Recorded data →
######

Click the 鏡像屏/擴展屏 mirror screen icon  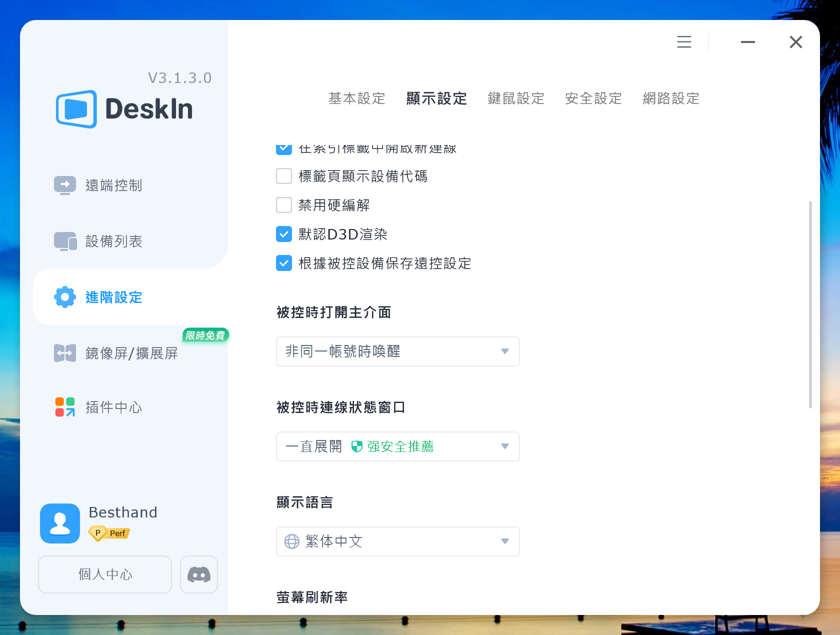coord(65,353)
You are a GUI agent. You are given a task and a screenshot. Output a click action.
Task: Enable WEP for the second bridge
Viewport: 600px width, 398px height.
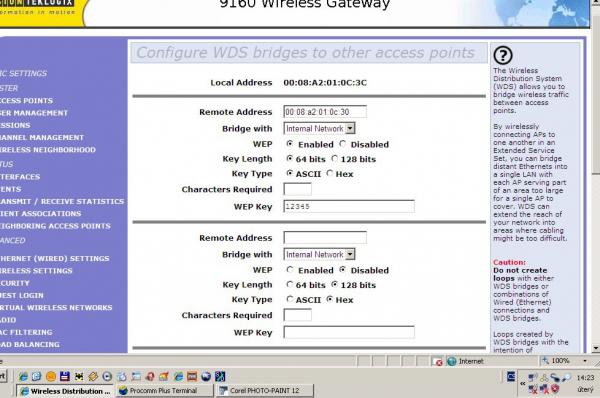pyautogui.click(x=290, y=270)
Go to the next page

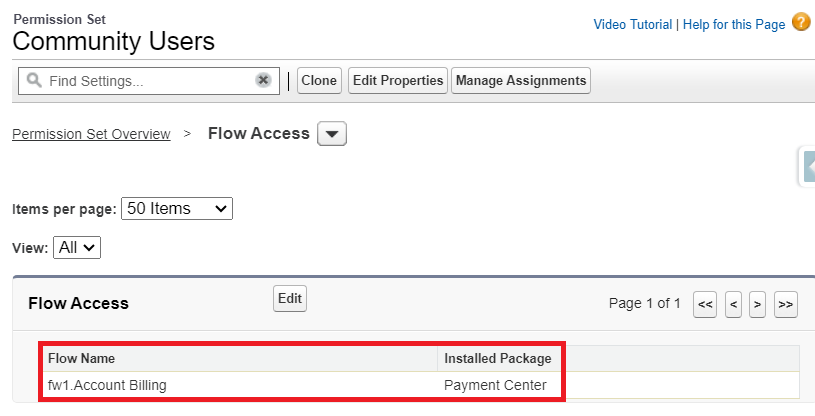(x=758, y=305)
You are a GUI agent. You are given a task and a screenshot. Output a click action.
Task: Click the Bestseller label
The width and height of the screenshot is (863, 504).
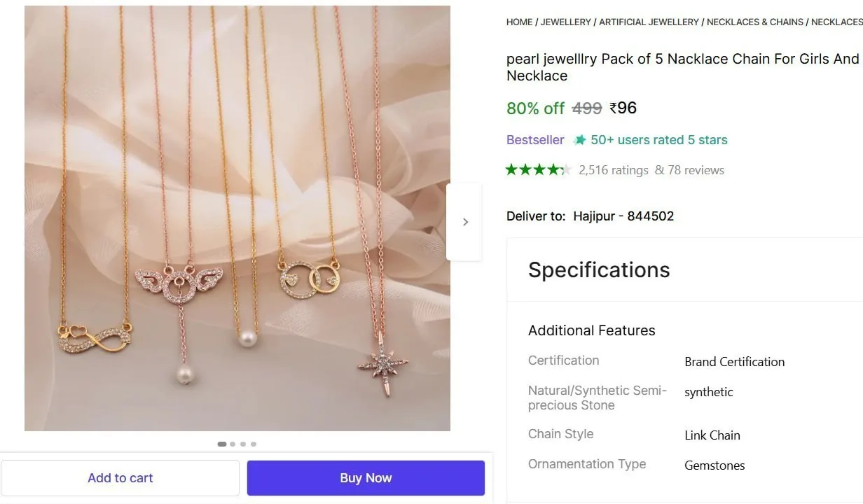pyautogui.click(x=535, y=140)
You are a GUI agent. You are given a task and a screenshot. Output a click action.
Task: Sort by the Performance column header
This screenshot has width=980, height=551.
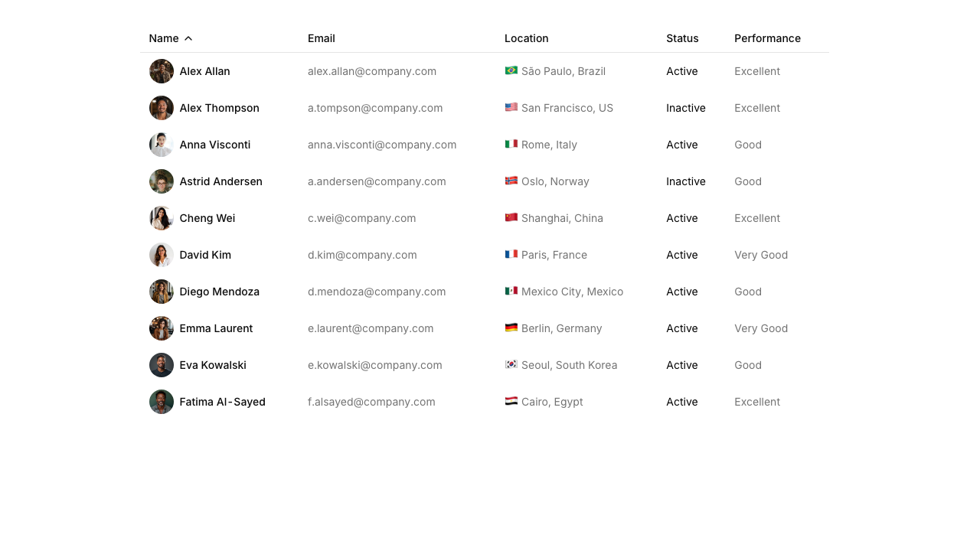(767, 38)
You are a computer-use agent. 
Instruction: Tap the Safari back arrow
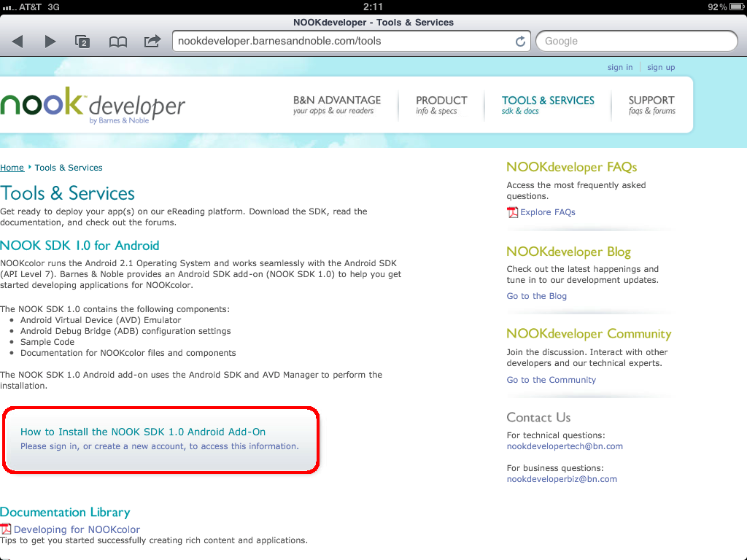[x=18, y=42]
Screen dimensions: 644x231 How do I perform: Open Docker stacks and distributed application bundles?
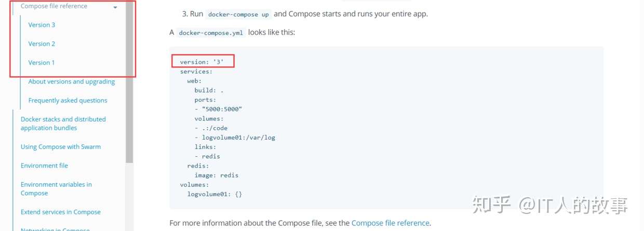(63, 124)
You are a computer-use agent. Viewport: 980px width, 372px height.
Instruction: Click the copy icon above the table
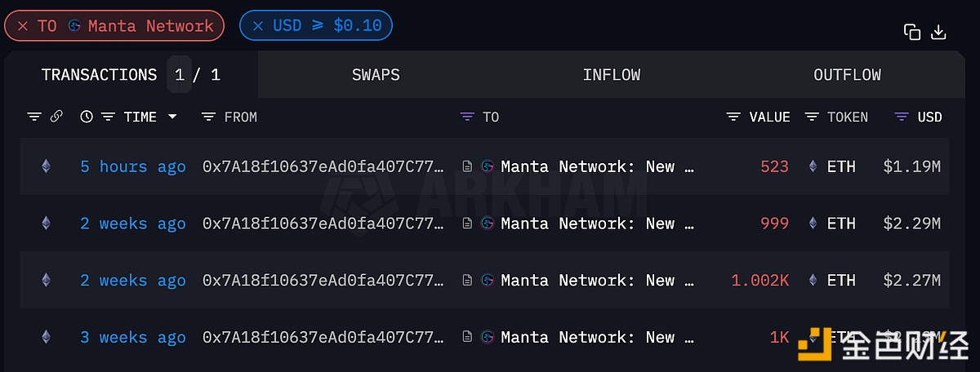[x=912, y=33]
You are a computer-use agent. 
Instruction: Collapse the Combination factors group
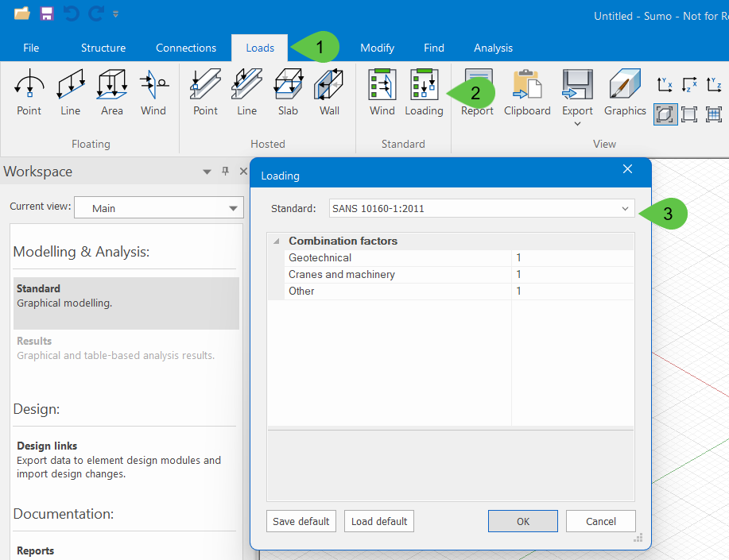tap(276, 241)
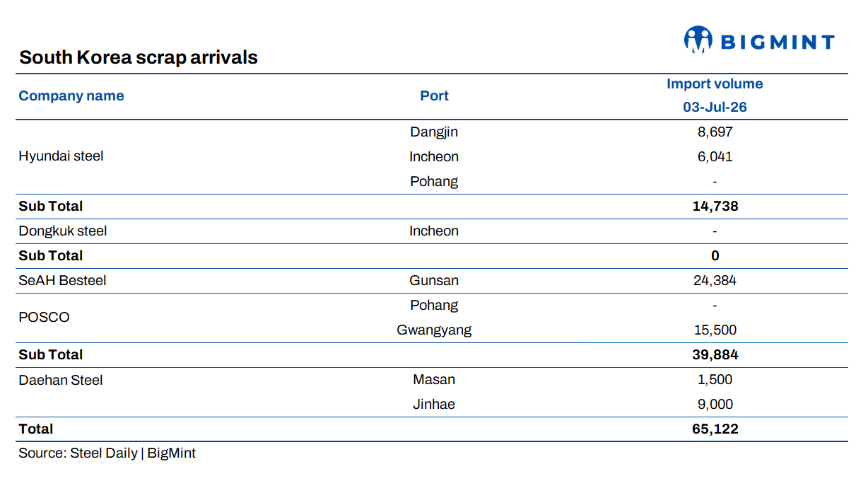Select the Gwangyang port cell
Image resolution: width=868 pixels, height=481 pixels.
434,330
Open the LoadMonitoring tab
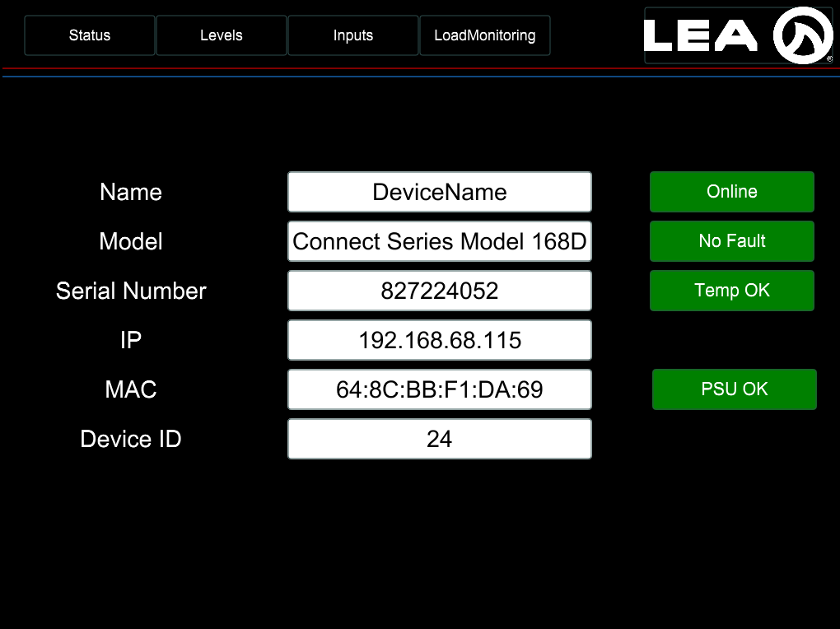 485,35
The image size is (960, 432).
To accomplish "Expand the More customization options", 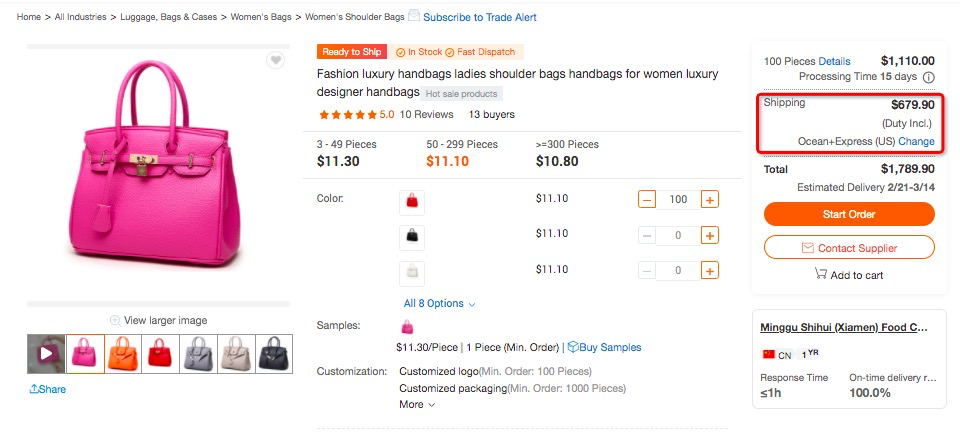I will click(417, 405).
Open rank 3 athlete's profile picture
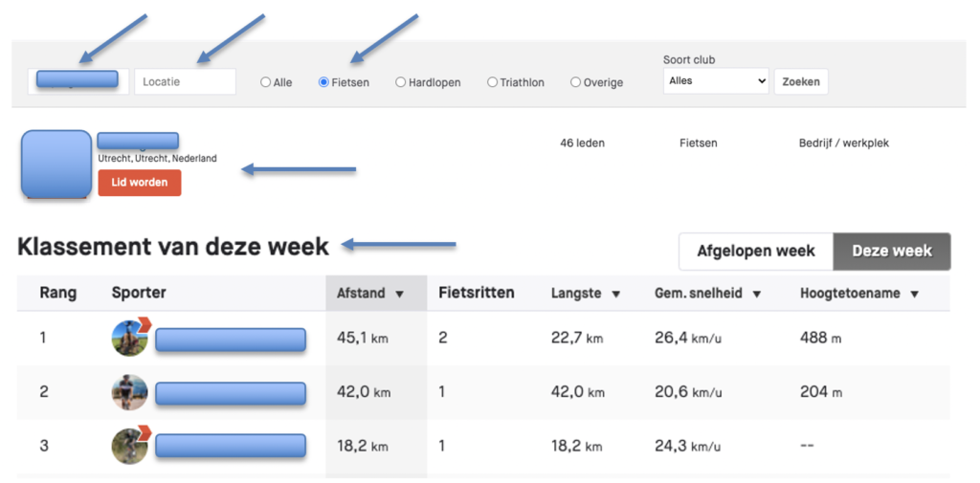 (x=129, y=446)
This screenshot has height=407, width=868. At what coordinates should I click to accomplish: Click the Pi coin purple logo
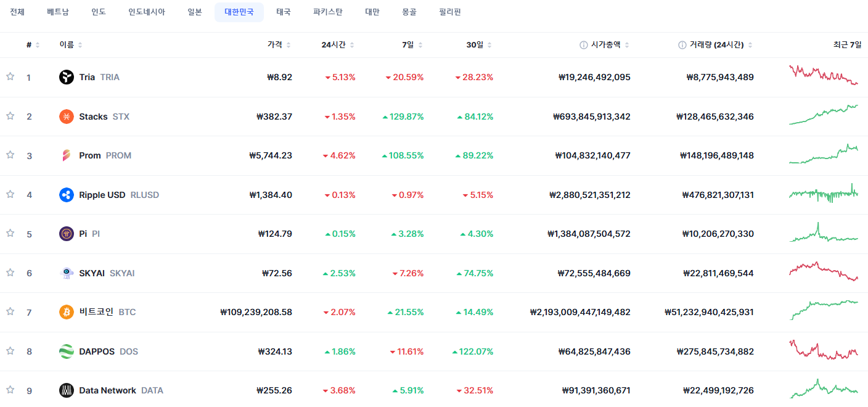pos(67,234)
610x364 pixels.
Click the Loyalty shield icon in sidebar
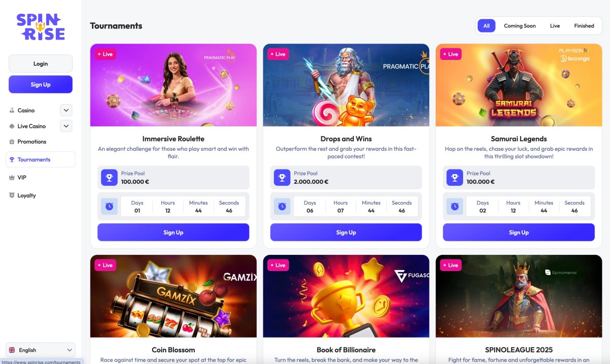[x=12, y=195]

######

Requirement → From the line that contains "Open rank 3 athlete's profile picture" to the final line of the entries, reproduce every line exactly, both ends included. Leave out all pictures.

Solution to this exercise →
Open rank 3 athlete's profile picture
 (x=129, y=446)
This screenshot has height=407, width=868. At what coordinates should I click to accomplish: Click the Pi coin purple logo
pos(67,234)
610x364 pixels.
Click the Loyalty shield icon in sidebar
[x=12, y=195]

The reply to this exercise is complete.